■ The task: The lines below, from the first through the one containing "Click the magnifier", are to be given again exactly, with pictures left out and nothing added.
[Opening Data shown section]
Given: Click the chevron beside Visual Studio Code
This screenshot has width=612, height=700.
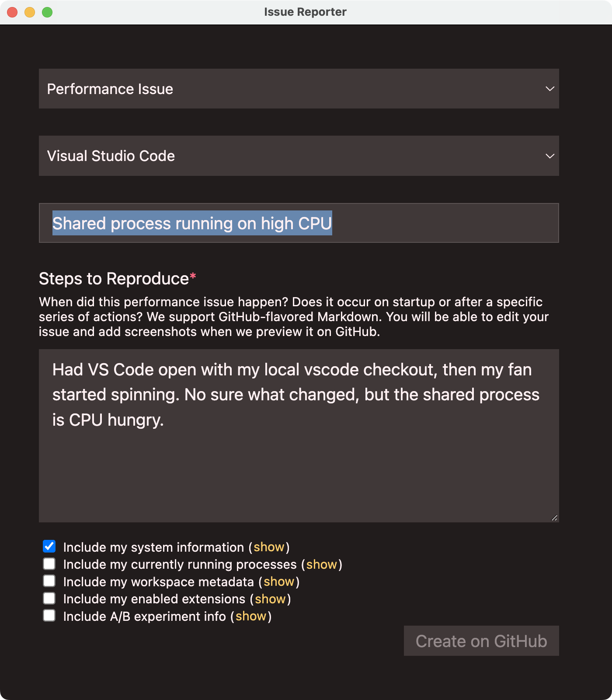Looking at the screenshot, I should click(x=550, y=156).
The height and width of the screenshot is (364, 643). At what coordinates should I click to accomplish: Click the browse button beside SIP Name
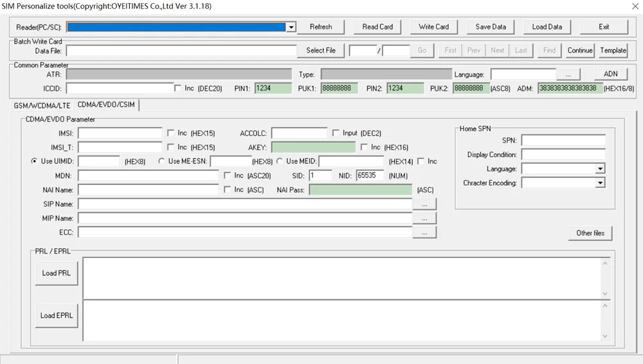(x=424, y=204)
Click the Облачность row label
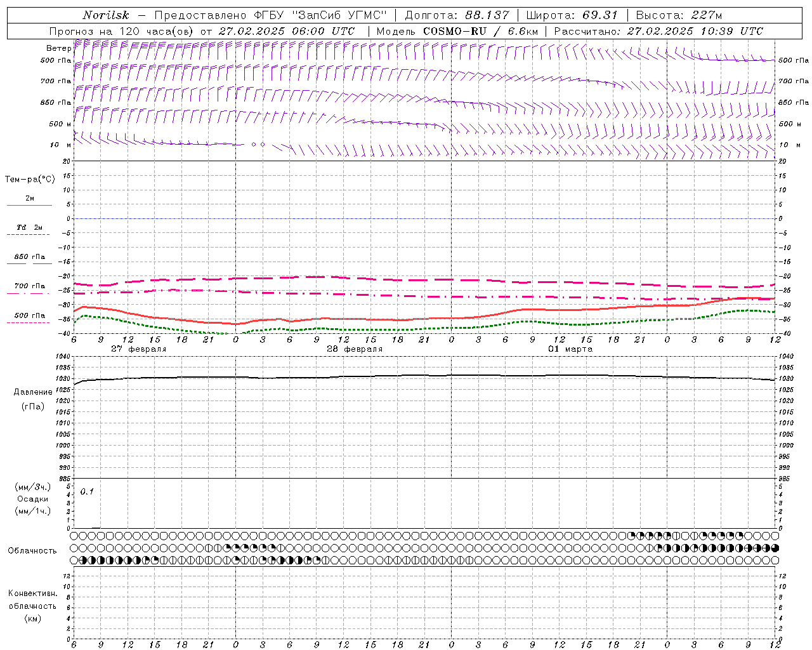This screenshot has width=812, height=650. tap(32, 550)
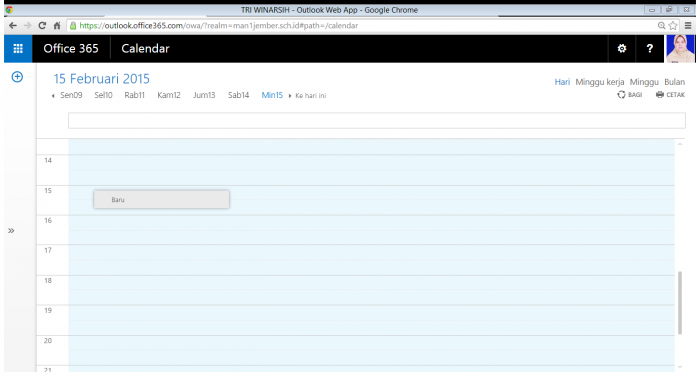
Task: Go to the next week arrow
Action: 290,96
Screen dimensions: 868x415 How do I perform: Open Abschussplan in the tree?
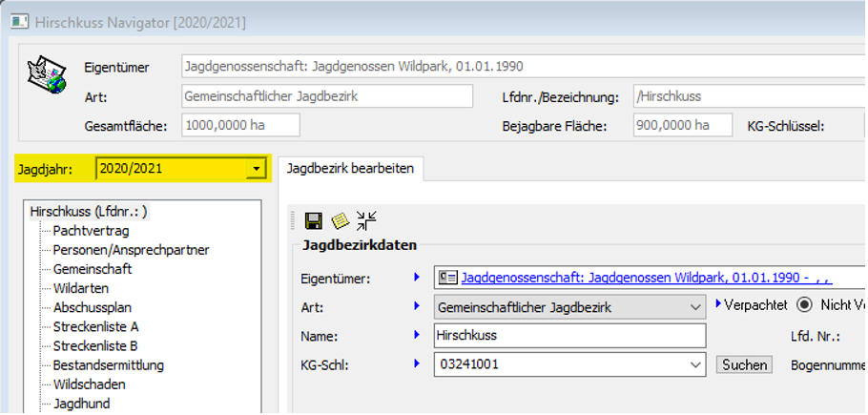[x=92, y=307]
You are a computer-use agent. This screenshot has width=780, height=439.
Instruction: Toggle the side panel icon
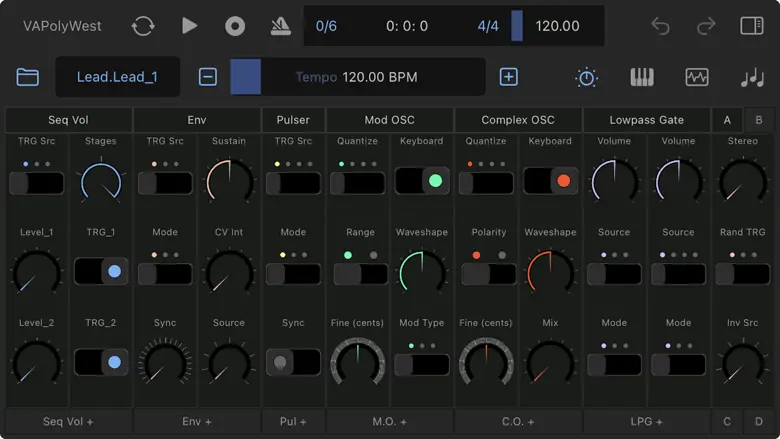click(751, 26)
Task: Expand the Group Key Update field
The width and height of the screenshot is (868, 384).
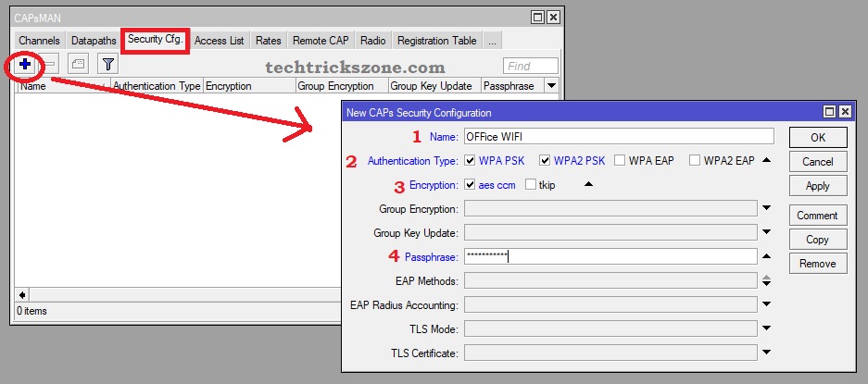Action: click(x=766, y=233)
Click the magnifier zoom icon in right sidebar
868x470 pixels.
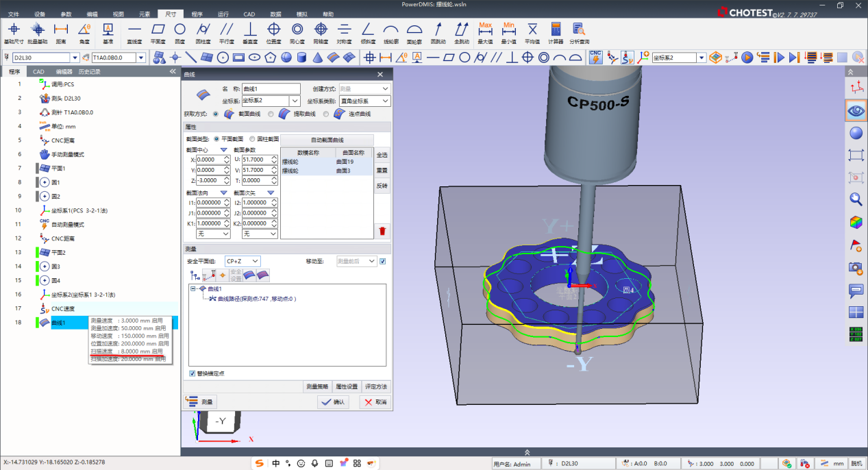(x=856, y=199)
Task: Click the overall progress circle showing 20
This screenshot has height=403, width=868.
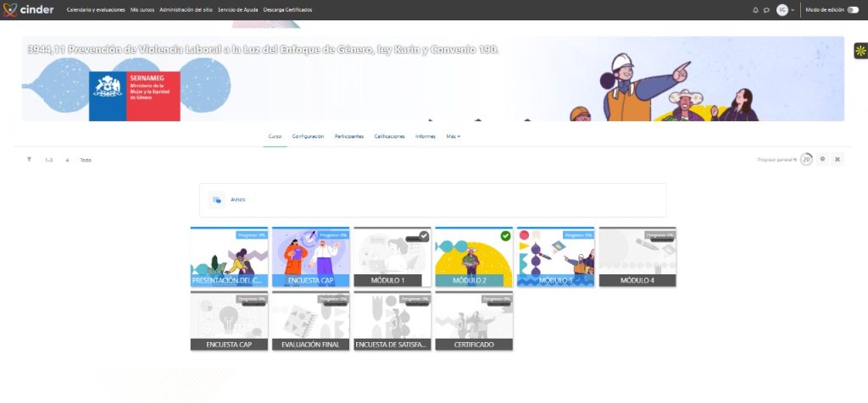Action: point(806,159)
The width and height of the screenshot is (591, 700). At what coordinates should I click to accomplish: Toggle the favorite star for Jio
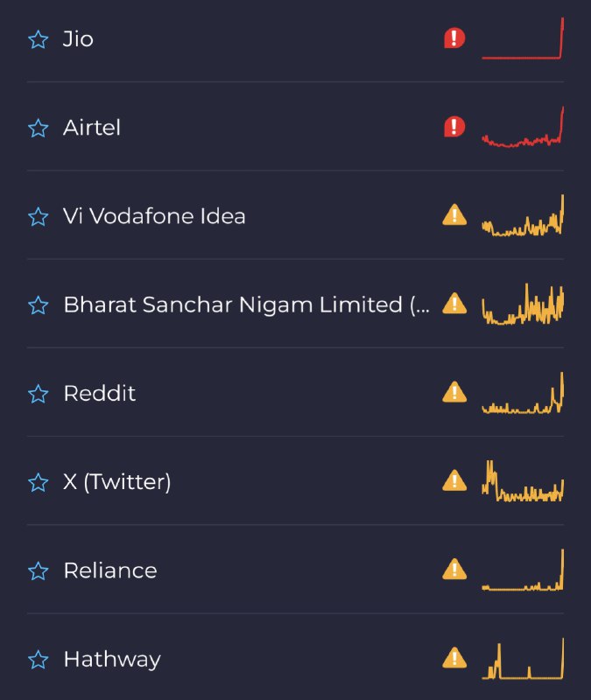click(x=39, y=39)

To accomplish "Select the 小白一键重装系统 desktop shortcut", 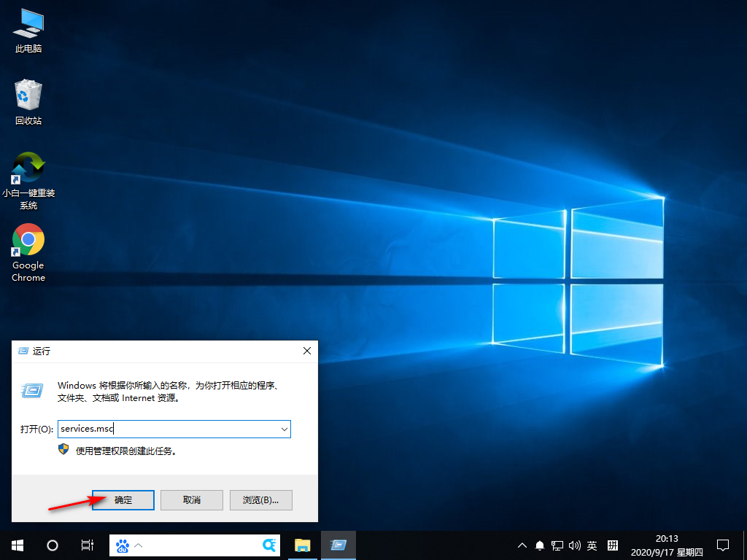I will [28, 179].
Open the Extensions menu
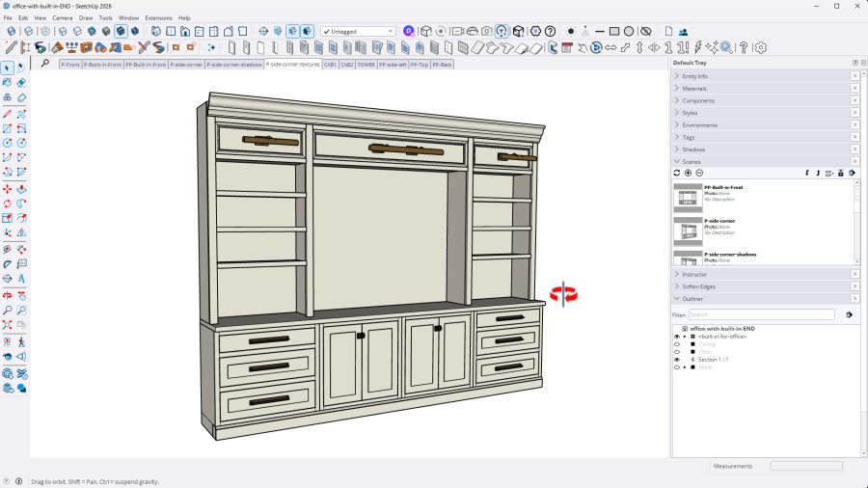868x488 pixels. click(x=158, y=17)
[Closing Data shown section]
■ Reply:
Given: Click the chevron beside Visual Studio Code
This screenshot has width=612, height=700.
Looking at the screenshot, I should click(x=550, y=156).
The height and width of the screenshot is (364, 643). At what coordinates should I click to accomplish: Click the browse button beside SIP Name
(x=424, y=204)
Click the Облачность row label
This screenshot has width=812, height=650. tap(32, 550)
Task: Go to the next week arrow
Action: 290,96
Screen dimensions: 868x415 How do I perform: Open Abschussplan in the tree?
[x=92, y=307]
You are a computer-use agent. This screenshot has width=780, height=439.
Instruction: Toggle the side panel icon
click(751, 26)
Task: Expand the Group Key Update field
The width and height of the screenshot is (868, 384).
Action: click(x=766, y=233)
Click the magnifier zoom icon in right sidebar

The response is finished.